[PATCH V2] mm: Recheck page table entry with page table lock held

From: Aneesh Kumar K.V
Date: Tue Sep 25 2018 - 23:21:02 EST


We clear the pte temporarily during read/modify/write update of the pte. If we
take a page fault while the pte is cleared, the application can get SIGBUS. One
such case is with remap_pfn_range without a backing vm_ops->fault callback.
do_fault will return SIGBUS in that case.

cpu 0 cpu1
mprotect()
ptep_modify_prot_start()/pte cleared.
.
. page fault.
.
.
prep_modify_prot_commit()

Fix this by taking page table lock and rechecking for pte_none.

Signed-off-by: Aneesh Kumar K.V <aneesh.kumar@xxxxxxxxxxxxx>
---
V1:
* update commit message.

mm/memory.c | 31 +++++++++++++++++++++++++++----
1 file changed, 27 insertions(+), 4 deletions(-)
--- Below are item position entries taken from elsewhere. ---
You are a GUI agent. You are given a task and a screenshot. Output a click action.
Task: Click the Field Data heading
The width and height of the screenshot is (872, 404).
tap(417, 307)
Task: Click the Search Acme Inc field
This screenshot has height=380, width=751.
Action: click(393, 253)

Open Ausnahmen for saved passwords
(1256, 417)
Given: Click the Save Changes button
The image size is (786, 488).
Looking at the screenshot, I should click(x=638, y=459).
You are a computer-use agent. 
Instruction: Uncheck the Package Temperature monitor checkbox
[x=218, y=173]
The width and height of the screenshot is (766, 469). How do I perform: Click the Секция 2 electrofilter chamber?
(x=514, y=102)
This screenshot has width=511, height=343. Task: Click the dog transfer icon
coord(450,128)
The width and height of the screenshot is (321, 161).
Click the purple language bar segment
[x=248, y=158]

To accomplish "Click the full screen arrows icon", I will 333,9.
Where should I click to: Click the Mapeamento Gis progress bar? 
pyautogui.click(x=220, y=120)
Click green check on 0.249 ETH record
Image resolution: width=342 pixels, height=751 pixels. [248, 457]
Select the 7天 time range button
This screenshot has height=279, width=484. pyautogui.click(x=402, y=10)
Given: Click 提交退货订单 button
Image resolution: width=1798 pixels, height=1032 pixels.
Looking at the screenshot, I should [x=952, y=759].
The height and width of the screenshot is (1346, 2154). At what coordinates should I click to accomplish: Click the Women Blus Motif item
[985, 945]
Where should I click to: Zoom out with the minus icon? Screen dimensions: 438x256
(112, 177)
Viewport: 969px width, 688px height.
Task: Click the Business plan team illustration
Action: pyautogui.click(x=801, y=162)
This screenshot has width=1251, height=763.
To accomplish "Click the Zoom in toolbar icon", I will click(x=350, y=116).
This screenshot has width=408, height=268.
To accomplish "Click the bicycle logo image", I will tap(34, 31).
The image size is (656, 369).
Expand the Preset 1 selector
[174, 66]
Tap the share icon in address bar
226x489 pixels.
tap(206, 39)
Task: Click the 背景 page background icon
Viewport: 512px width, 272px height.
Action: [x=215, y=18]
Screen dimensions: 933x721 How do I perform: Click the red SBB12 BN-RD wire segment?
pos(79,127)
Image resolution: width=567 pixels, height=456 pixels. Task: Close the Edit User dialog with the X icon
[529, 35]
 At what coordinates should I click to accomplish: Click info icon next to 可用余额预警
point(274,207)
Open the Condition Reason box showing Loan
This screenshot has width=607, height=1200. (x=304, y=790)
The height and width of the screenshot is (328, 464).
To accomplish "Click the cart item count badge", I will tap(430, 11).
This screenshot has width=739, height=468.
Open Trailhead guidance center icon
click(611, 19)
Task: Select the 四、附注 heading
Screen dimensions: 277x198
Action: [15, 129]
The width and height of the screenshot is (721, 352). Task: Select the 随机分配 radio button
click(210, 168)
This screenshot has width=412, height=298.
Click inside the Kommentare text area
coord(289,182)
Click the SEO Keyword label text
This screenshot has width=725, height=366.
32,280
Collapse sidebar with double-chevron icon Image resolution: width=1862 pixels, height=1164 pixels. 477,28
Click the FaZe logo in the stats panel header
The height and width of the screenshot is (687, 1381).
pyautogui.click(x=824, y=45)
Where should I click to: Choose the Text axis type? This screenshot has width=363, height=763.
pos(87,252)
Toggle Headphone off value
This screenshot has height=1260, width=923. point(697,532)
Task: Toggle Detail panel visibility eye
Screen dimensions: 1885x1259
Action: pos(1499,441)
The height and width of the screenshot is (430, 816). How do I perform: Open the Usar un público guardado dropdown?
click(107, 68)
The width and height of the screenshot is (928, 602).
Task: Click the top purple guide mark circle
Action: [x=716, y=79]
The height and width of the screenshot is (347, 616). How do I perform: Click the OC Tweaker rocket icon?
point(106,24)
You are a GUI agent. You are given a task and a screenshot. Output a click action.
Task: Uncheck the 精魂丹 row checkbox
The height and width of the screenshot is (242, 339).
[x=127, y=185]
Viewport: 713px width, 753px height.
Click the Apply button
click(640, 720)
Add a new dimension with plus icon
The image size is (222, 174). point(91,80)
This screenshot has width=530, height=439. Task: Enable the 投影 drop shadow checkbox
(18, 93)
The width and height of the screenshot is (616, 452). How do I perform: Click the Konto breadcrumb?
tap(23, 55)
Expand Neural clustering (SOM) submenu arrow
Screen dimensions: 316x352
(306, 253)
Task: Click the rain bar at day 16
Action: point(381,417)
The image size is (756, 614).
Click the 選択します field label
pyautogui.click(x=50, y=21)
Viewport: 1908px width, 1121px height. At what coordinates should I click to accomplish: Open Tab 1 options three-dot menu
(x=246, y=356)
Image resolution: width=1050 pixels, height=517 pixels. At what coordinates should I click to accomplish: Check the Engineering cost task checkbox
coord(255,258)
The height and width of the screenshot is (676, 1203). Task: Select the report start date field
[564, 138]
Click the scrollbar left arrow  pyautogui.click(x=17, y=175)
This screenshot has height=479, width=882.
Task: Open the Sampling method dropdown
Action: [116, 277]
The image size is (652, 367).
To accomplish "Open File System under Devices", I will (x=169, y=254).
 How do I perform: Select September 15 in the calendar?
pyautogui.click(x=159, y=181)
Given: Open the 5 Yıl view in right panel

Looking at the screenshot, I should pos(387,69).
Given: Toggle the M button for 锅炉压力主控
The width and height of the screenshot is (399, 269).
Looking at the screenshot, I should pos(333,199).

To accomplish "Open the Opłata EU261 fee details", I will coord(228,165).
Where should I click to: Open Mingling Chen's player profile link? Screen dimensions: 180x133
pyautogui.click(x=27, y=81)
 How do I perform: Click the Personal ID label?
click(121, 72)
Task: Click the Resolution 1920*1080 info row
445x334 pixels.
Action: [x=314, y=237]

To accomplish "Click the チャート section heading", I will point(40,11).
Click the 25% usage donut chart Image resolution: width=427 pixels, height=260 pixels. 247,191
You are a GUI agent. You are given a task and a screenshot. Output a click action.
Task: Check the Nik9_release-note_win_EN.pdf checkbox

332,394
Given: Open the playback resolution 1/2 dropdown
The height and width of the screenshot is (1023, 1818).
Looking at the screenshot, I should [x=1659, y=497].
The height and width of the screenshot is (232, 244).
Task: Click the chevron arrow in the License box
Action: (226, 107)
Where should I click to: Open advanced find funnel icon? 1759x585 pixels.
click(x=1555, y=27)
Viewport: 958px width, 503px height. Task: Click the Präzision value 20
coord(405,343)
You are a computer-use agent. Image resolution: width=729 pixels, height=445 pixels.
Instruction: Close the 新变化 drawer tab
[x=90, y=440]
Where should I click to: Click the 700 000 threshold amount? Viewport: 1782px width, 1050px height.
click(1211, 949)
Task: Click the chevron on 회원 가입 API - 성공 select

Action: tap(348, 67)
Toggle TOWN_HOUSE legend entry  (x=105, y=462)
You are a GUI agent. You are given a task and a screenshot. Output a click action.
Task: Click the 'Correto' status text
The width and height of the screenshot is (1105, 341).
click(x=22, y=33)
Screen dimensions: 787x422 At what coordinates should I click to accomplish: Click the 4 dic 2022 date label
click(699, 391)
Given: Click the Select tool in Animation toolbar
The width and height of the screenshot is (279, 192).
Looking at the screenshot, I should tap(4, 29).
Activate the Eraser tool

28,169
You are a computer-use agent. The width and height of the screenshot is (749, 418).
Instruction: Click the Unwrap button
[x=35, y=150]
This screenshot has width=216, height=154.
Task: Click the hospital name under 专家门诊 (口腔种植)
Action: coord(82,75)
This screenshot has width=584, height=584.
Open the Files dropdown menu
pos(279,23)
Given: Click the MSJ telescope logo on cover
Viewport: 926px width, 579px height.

diff --git a/mm/memory.c b/mm/memory.c
index c467102a5cbc..c2f933184303 100644
--- a/mm/memory.c
+++ b/mm/memory.c
@@ -3745,10 +3745,33 @@ static vm_fault_t do_fault(struct vm_fault *vmf)
struct vm_area_struct *vma = vmf->vma;
vm_fault_t ret;

- /* The VMA was not fully populated on mmap() or missing VM_DONTEXPAND */
- if (!vma->vm_ops->fault)
- ret = VM_FAULT_SIGBUS;
- else if (!(vmf->flags & FAULT_FLAG_WRITE))
+ /*
+ * The VMA was not fully populated on mmap() or missing VM_DONTEXPAND
+ */
+ if (!vma->vm_ops->fault) {
+
+ /*
+ * pmd entries won't be marked none during a R/M/W cycle.
+ */
+ if (unlikely(pmd_none(*vmf->pmd)))
+ ret = VM_FAULT_SIGBUS;
+ else {
+ vmf->ptl = pte_lockptr(vmf->vma->vm_mm, vmf->pmd);
+ /*
+ * Make sure this is not a temporary clearing of pte
+ * by holding ptl and checking again. A R/M/W update
+ * of pte involves: take ptl, clearing the pte so that
+ * we don't have concurrent modification by hardware
+ * followed by an update.
+ */
+ spin_lock(vmf->ptl);
+ if (unlikely(pte_none(*vmf->pte)))
+ ret = VM_FAULT_SIGBUS;
+ else
+ ret = VM_FAULT_NOPAGE;
+ spin_unlock(vmf->ptl);
+ }
+ } else if (!(vmf->flags & FAULT_FLAG_WRITE))
ret = do_read_fault(vmf);
else if (!(vma->vm_flags & VM_SHARED))
ret = do_cow_fault(vmf);
--
2.17.1